We wrote about how Italy sort of accidentally decriminalized cannabis a while back. The country was trying to push back on “light cannabis” yet had also seen a drop in drugs from pharmaceuticals as people figured out the trick to buying CBD-rich hemp flowers and derivatives. So in Italy they could buy hemp, but they supposedly weren’t allowed to smoke it. Yeah, right. Texas, meanwhile, still has some of the strictest laws on the books regarding cannabis even though Federally the CBD strains are legal. Here we’re talking about THC cannabis, marijuana, etc. and even medical marijuana has been a non-starter for the Lone Star state. Recreational weed? Probably not for years to come. The state makes tens of thousands of misdemeanor arrests each year involving low-level pot busts of all kinds. Yet, because of the state’s own ineptitude, a lot of those misdemeanors may simply float away.

In a letter, the Director of Public Safety for Texas explains that the state won’t test drugs in misdemeanor cases. As he explains, the state has over 800 felony cases backlogged and the lab can only handle so much throughput. According to him, it will take 75 days to complete a backlog from last year, and only then can it begin testing new cases. Despite the legislature giving it more funding, it just can’t test everything in a year. As stated in the letter, there were 80,000 misdemeanor marijuana cases every year! Obviously there’s a logjam. But why?

Because hemp and marijuana flowers look pretty much the same. They smell the same, and they smoke the same. Unless a cop is willing to try a sample, it’s apparently impossible otherwise to determine the THC content. And of course, the state has limited testing to only the Department of Public Safety, whose lab is overrun with other drug felony cases. 50,000 of them annually.

Most people reading this article will realize that a simple solution exists: Legalize marijuana. The fact that the state can’t keep up with arrests, the fact that the arrests are more hassle than they’re worth, and the fact that it would boost the state’s economy in light of recent events are all arguments in the “pro legalization” corner. The “no legalization” corner is the same stuff we’ve heard since the 1920s: Weed bad! Weed make jazz music! Or similar false claims (ok, the jazz thing might be accurate) that keep marijuana from being legalized in other states. It’s still amazing that in light of all the evidence before them, legislatures continue to bang a broken drum when citing evidence against marijuana legalization.

By contrast, in 2017 Texas had 910 DUI crashes resulting in 1,024 DUI fatalities, and nearly 6,000 total (some didn’t involve injuries at all).
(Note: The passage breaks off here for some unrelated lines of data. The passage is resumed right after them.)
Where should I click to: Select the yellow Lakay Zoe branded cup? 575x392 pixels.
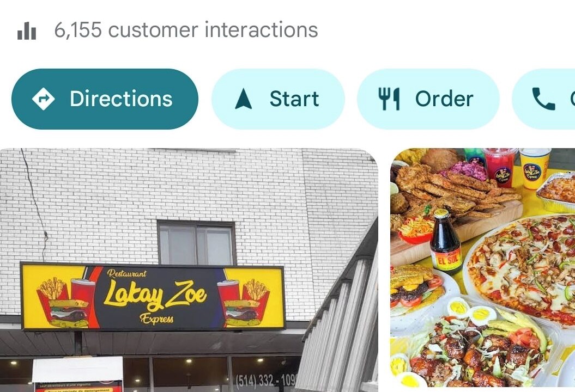coord(534,169)
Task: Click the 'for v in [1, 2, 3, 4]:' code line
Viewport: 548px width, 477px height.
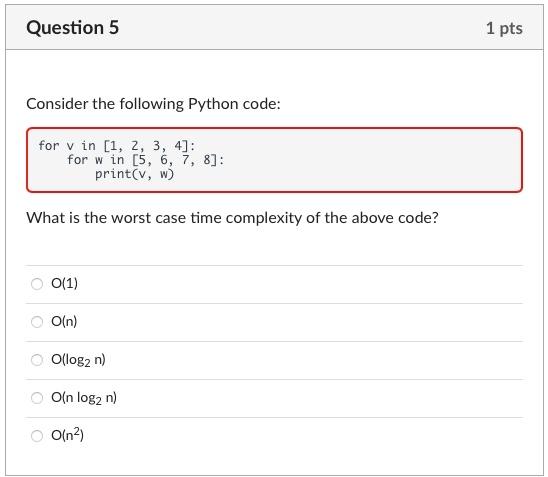Action: [117, 145]
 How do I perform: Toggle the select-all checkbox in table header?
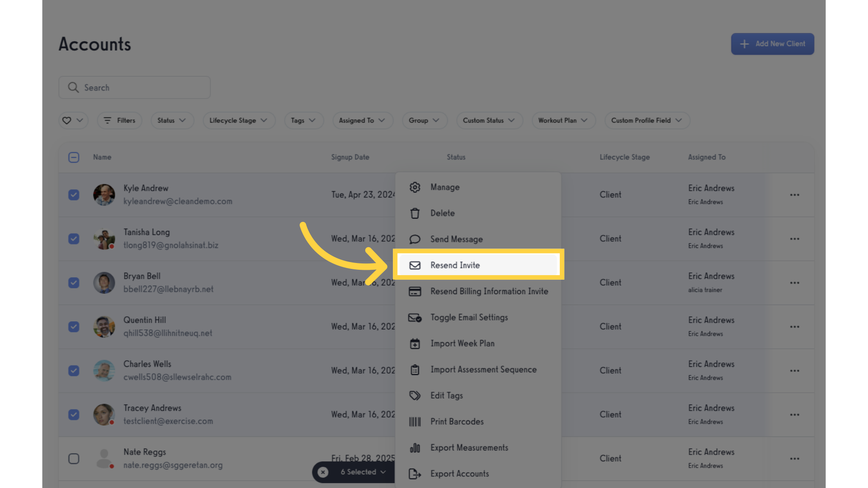[74, 157]
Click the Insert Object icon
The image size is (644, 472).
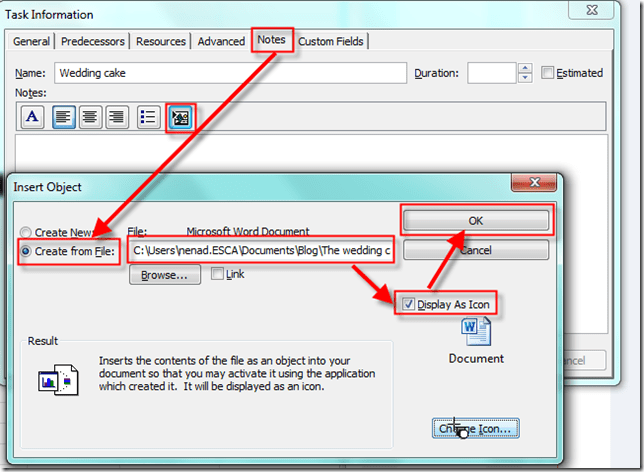[x=181, y=117]
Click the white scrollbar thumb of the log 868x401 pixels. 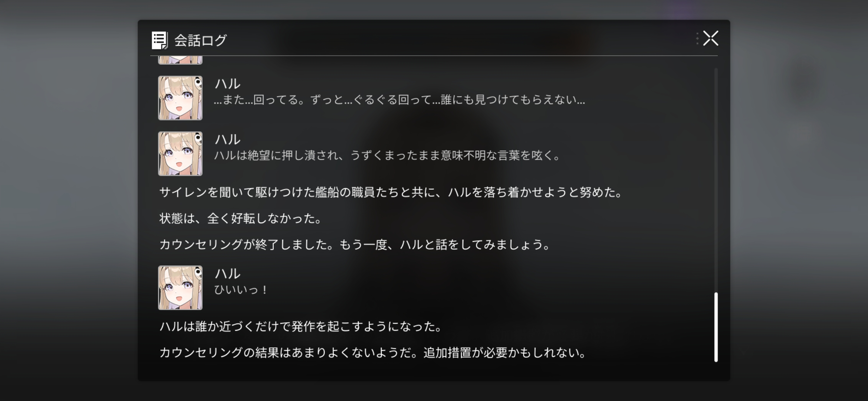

We could go deeper, into domestic violence due to drinking, lost jobs, and so many other aspects of the legal drug America has been enamored with since forever, but you get the point. What’s amazing is that the state’s own intransigence is now costing its prosecutors critical evidence in misdemeanor cases. Perhaps that will be one of the wake up calls District Attorneys and law enforcement needs to realize that the War on Weed is simply a waste of resources to begin with.